Written request
Can you rewrite the records from the line holding "Task: Open Wi-Fi network flyout" through the line holding "Instruction: Add a new widget with plus icon", inclusive, with "flyout" changed to "menu" and nothing else altered?

Given entries

========

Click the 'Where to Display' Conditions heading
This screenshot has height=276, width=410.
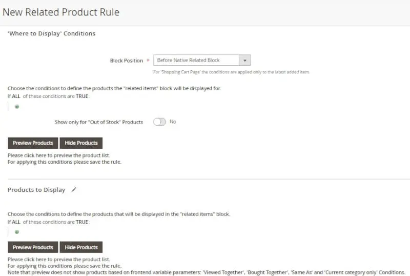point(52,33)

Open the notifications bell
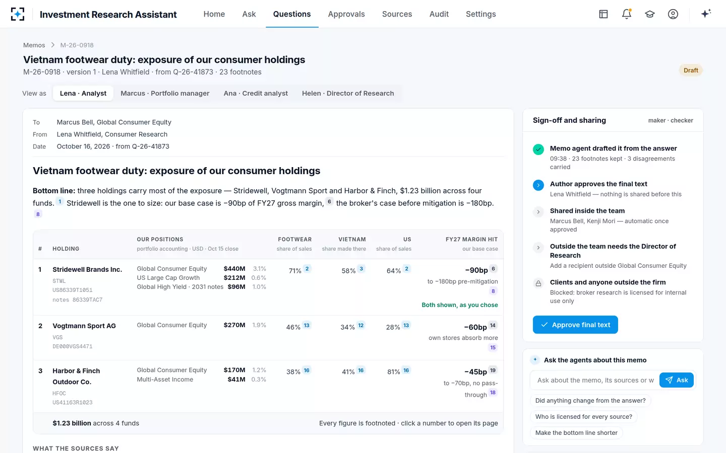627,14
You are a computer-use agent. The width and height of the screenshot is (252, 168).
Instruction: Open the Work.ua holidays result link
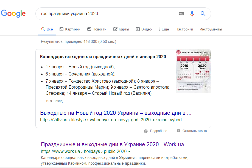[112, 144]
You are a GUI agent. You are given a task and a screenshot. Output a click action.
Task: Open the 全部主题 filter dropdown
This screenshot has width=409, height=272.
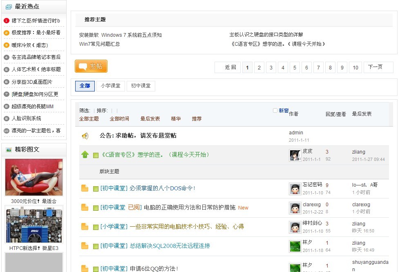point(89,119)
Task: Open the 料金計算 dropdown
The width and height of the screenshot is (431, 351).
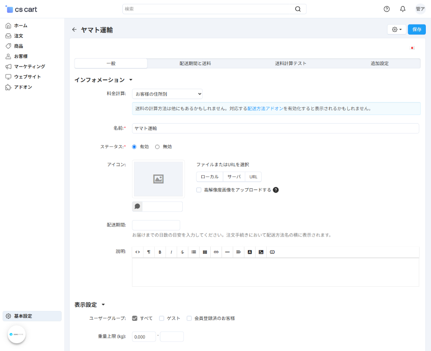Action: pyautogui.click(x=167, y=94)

========

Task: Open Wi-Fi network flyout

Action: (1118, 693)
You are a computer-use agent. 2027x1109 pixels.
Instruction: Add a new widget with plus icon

========

Answer for the task
Task: Open Wi-Fi network menu

Action: (1118, 693)
You are a computer-use agent. 2027x1109 pixels.
Instruction: Add a new widget with plus icon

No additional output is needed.